Yes, both library(prolog_xref) and library(prolog_codewalk) can create the data. Generate a .dot file and call graphviz and you are done. Knowing your program, I doubt it will be possible to make sense of the enormous graph. I recently wrote a similar thing for a moderate size s(CASP) program. That was barely manageable after tweaking the rules to omit a lot of stuff we considered irrelevant.
IMO a general call graph is not so useful. A dependency graph at the file/module level can work (gxref/0 can make that). Specific partial graphs may also be (the connections between a (small) set of predicates, mutual recursive loops, etc.).
edit, might be that the PDT plugin for the Eclipse IDE can do graphs?
It is not so much the tool I’m worried about, but the human trying to read and understand such enormous graphs Technically, both Graphviz and Cytoscape can probably render the graph. You need to zoom in very deep to get the labels readable though, loosing all overview. In the mentioned project we used Cytoscape.js. It is less good at compact placements of nodes with varying size labels and routing edges around nodes than Graphviz. It is a lot easier to add some interactivity to the graph. So, we added search to highlight and enlarge matching nodes and their (direct) dependencies and hovering the graph with similar effects. Hopefully that will at some point become available.
When I used it (but this was a more than 10 years ago) Cytoscape was able to show only parts of the network, among many other things. My memory is not what it used to be though, I might be wrong. The filtering was based on node/edge properties so this might not be immediately available with a call graph. Maybe best ignore me on the topic I most definitely used Cytoscape for different kinds of networks.

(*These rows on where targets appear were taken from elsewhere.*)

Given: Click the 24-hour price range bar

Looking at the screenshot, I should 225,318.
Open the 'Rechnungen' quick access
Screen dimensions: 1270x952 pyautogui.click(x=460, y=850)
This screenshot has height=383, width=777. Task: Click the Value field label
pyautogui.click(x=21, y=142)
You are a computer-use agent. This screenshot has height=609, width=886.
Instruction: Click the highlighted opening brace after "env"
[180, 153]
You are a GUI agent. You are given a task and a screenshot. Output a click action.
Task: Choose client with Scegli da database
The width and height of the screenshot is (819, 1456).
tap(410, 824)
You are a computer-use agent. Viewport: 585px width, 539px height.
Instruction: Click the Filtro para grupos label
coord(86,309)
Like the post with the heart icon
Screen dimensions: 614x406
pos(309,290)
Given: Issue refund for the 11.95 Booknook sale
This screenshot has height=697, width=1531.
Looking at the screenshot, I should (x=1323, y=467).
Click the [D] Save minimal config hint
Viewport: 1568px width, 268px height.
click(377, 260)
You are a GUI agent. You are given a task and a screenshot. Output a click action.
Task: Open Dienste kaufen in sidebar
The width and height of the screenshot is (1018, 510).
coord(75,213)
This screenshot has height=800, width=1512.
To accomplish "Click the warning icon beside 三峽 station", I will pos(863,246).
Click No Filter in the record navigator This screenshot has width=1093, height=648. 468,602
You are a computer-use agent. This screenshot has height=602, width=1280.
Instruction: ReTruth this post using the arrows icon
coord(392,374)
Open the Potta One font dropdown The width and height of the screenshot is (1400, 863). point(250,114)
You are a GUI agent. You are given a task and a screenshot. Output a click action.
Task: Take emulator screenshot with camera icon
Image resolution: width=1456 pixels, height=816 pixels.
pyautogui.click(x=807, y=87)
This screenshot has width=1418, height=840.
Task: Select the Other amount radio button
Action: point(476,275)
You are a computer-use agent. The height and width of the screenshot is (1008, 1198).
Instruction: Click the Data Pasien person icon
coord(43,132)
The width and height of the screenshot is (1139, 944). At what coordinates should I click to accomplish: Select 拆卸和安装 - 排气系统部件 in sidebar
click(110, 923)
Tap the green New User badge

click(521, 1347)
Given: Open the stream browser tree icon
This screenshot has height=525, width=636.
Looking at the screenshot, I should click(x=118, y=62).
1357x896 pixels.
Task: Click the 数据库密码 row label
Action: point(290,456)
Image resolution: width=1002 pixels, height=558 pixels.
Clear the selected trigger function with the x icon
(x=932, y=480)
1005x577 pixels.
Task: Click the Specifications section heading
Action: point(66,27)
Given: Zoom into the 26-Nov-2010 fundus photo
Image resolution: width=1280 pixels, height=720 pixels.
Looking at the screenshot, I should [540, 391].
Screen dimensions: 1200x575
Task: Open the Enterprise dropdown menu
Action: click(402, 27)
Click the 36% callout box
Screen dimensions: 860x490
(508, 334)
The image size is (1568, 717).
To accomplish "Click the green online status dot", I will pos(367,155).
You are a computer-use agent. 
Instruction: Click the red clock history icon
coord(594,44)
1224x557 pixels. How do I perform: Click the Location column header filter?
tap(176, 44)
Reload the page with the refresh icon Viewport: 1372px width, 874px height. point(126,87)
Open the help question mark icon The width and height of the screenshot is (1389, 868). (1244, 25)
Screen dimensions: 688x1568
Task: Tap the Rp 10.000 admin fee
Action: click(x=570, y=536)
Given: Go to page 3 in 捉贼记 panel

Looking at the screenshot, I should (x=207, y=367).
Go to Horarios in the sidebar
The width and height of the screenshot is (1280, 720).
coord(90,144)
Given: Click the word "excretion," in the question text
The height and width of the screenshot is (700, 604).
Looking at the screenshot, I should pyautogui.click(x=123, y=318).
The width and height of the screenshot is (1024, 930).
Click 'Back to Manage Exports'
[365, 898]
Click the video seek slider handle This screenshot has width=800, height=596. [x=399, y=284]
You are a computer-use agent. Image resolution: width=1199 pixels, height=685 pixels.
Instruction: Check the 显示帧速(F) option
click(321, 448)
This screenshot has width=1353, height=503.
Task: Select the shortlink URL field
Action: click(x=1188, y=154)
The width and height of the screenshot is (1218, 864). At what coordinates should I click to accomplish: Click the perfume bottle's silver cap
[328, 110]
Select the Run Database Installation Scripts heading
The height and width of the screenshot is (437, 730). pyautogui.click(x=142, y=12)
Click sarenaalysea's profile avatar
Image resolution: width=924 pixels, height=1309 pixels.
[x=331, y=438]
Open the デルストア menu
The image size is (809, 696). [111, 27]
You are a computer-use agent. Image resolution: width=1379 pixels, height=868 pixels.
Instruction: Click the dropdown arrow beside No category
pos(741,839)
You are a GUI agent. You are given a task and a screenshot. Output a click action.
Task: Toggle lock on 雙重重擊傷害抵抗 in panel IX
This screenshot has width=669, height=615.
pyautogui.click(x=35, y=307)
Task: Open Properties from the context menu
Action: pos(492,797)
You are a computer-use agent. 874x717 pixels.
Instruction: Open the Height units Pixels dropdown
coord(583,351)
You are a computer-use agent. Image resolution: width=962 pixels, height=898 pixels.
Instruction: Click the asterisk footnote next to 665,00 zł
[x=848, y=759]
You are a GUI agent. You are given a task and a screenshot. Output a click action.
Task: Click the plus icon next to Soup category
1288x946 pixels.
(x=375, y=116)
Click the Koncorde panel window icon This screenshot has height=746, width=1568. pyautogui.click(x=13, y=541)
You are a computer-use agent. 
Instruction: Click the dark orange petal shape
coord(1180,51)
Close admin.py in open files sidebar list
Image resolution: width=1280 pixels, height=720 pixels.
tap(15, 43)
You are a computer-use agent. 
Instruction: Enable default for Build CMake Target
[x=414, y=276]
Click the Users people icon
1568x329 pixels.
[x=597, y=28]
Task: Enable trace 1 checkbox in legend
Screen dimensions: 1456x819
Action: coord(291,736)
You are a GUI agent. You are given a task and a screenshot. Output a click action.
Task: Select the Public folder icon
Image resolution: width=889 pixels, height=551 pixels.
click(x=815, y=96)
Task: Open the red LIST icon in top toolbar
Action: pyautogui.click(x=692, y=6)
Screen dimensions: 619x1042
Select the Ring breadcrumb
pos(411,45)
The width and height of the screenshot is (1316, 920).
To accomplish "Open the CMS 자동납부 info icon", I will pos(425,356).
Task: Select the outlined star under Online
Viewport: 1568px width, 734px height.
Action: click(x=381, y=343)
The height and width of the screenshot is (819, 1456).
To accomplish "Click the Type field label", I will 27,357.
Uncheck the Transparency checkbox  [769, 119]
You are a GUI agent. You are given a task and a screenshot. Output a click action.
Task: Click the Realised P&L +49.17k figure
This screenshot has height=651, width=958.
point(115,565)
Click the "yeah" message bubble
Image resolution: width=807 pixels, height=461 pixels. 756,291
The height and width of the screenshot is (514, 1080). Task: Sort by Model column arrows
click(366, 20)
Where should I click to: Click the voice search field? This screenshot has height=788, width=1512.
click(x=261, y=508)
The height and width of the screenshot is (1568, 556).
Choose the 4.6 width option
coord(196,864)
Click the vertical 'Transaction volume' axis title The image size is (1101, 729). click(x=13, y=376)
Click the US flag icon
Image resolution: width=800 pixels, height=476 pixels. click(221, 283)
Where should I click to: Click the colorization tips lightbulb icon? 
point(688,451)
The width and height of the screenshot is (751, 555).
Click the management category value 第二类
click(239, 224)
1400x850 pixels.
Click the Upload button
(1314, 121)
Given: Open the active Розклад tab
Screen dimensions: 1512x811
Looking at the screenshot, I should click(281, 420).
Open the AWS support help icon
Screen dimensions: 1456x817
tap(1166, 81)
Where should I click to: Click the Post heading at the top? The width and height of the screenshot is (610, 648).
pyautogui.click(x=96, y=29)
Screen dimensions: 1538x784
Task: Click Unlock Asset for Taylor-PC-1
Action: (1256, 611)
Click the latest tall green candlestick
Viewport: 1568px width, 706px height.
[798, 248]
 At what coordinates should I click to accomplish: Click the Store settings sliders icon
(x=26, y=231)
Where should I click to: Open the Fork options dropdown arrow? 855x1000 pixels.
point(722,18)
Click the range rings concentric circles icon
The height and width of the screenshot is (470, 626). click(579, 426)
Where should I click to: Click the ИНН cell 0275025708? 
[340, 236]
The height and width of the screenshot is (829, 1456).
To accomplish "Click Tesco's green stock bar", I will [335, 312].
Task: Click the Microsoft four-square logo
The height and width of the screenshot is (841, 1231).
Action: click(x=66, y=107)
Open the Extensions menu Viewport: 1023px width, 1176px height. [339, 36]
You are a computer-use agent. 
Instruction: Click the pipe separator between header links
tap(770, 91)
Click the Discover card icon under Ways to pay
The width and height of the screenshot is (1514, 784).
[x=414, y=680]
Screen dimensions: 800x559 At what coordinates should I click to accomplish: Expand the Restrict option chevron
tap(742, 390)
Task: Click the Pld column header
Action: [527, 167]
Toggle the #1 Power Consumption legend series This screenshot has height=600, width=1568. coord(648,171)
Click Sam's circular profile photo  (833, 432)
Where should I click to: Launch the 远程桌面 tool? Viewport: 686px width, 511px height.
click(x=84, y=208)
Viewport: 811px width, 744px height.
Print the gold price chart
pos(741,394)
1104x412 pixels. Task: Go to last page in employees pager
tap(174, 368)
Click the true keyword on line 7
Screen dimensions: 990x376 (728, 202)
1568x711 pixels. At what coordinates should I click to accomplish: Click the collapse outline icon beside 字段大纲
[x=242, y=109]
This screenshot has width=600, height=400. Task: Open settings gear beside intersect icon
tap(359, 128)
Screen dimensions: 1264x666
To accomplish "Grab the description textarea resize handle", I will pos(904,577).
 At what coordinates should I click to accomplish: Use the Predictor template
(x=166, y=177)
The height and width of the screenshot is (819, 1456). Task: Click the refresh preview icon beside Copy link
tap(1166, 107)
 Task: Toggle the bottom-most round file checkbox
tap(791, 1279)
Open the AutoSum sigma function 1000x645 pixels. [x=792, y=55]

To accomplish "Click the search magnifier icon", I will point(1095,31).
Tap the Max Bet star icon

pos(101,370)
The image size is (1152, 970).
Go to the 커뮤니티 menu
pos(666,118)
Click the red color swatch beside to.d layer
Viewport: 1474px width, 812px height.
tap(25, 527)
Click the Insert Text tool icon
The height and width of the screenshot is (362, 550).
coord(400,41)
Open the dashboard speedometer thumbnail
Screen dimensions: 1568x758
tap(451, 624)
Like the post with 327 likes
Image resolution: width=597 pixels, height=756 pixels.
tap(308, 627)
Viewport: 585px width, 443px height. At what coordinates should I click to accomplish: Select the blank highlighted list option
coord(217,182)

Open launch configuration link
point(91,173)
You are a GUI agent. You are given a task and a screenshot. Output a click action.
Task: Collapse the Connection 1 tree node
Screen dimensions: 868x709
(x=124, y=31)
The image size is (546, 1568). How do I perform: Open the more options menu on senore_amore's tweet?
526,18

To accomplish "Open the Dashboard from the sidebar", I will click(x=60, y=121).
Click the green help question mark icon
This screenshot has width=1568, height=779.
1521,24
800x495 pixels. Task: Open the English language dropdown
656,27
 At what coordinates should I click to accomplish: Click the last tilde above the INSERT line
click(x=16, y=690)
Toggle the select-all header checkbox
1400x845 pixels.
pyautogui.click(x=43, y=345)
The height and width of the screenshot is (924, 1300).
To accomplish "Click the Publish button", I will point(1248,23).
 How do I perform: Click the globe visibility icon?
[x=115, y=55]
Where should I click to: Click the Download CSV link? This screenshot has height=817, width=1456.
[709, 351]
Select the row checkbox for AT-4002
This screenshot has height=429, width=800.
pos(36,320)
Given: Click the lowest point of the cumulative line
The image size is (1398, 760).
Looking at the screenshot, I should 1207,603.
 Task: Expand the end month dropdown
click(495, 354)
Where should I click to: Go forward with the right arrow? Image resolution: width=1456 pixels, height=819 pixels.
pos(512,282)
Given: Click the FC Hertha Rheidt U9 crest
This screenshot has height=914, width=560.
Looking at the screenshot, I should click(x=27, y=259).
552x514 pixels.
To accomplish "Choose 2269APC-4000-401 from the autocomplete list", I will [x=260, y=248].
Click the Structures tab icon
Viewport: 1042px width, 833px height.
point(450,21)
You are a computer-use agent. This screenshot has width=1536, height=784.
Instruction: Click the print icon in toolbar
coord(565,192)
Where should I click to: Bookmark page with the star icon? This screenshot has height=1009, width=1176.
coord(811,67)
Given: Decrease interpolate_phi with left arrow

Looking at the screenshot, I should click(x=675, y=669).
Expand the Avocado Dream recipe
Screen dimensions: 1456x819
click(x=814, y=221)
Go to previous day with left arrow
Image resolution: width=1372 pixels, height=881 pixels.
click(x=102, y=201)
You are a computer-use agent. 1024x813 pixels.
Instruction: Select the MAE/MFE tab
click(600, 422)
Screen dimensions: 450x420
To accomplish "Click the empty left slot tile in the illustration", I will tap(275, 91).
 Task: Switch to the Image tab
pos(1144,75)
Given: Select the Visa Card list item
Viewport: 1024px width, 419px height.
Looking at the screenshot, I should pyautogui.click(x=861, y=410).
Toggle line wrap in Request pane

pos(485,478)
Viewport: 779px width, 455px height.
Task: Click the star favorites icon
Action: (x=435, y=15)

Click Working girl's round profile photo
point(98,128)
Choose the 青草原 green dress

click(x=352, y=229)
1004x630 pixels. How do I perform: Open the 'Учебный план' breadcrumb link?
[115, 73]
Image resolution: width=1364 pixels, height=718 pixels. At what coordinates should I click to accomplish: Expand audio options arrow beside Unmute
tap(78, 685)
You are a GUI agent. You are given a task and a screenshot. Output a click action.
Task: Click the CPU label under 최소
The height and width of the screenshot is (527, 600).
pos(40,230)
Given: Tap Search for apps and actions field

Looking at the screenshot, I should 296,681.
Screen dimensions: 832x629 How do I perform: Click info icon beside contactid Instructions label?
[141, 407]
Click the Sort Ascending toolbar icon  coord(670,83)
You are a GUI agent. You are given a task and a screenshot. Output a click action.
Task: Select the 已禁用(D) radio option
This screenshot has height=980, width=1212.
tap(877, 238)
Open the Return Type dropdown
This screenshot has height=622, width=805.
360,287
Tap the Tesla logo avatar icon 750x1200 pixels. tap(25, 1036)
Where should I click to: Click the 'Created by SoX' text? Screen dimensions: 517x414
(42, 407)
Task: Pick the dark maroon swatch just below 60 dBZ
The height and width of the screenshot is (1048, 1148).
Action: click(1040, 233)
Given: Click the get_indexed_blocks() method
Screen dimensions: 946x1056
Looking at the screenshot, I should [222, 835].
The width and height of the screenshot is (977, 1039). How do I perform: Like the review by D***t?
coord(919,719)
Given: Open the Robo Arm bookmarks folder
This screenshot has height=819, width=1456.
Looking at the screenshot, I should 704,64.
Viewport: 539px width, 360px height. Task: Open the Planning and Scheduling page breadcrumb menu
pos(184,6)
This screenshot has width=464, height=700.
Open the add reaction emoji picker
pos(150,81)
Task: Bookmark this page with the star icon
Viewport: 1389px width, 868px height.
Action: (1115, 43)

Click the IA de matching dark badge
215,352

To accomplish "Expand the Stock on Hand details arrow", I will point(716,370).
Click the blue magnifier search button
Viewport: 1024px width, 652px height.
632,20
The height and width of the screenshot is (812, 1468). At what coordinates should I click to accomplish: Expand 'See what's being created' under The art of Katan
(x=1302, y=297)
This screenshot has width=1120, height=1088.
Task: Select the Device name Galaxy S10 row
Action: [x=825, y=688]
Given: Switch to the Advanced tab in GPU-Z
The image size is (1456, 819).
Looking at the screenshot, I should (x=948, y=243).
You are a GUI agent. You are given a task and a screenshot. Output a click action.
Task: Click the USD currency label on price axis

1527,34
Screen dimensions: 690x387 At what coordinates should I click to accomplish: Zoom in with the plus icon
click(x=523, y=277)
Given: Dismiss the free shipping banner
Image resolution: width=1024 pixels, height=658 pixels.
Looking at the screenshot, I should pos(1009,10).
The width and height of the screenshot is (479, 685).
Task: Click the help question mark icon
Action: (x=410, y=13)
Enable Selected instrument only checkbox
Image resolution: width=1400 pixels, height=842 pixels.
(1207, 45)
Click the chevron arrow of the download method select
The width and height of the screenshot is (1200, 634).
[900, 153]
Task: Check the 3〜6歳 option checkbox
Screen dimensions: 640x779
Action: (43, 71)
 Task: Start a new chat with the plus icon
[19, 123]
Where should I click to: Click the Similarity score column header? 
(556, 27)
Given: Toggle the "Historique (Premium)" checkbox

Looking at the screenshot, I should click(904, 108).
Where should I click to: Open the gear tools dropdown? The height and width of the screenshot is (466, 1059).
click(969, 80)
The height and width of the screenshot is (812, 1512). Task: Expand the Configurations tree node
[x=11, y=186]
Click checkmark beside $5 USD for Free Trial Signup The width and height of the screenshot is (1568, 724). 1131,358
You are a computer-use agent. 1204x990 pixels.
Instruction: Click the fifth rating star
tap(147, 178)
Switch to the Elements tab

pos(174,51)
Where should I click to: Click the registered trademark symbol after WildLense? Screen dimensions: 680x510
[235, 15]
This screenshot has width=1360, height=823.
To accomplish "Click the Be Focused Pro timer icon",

variant_sha1/2 looks like a good candidate. Another way would be to use numbervars/4 with the option singleton(true) and write to an atom with the option numbervars(true). That is more complex, but provides a readable identifier.
An program easily consists of thousands of predicates … A hundred labeled predicate nodes with edges between them is already getting hard to grasp.
I guess that depends on the size, structure and what you want to know about the program. Typically being able to navigate to callers and callees satisfies for me. Very infrequently I have harder questions where my solution was to write Prolog queries over the dependency graph.
Wouldn’t modules help in limiting the interconnections, allowing “zooming” in or out to get different levels of granularity? Also, one would want to remove links to “utility” predicates, such as maplist/3 or select/3.
(For myself, I haven’t found much use for graphic tools … if the program is well-structured, the graph doesn’t add much; if it’s not well-structured, the graph is a mess)
My case is probably very unusual. The application is a reverse engineering system that applies many interconnected rules. The rules are dictated by the system being reverse engineered and so are not “well structured”.
I’ve been trying to identify cycles of negations, ala well-founded semantics, to better understand where the system is not well defined.
Here is the graph I produced, in case anyone is curious. It’s already quite simplified.
Each edge indicates a negative dependence, i.e., an edge from A to B might be caused by A :- not(B).
Can you point to a paper(s) or blog(s) that explain those terms i.e. well-founded semantics in more detail, in particular when I read well defined I am thinking the code is expected to halt, there are no competing locks, the results are of a specific type, etc.
While I have not used sCASP I have to wonder if that might not be of use to your problem.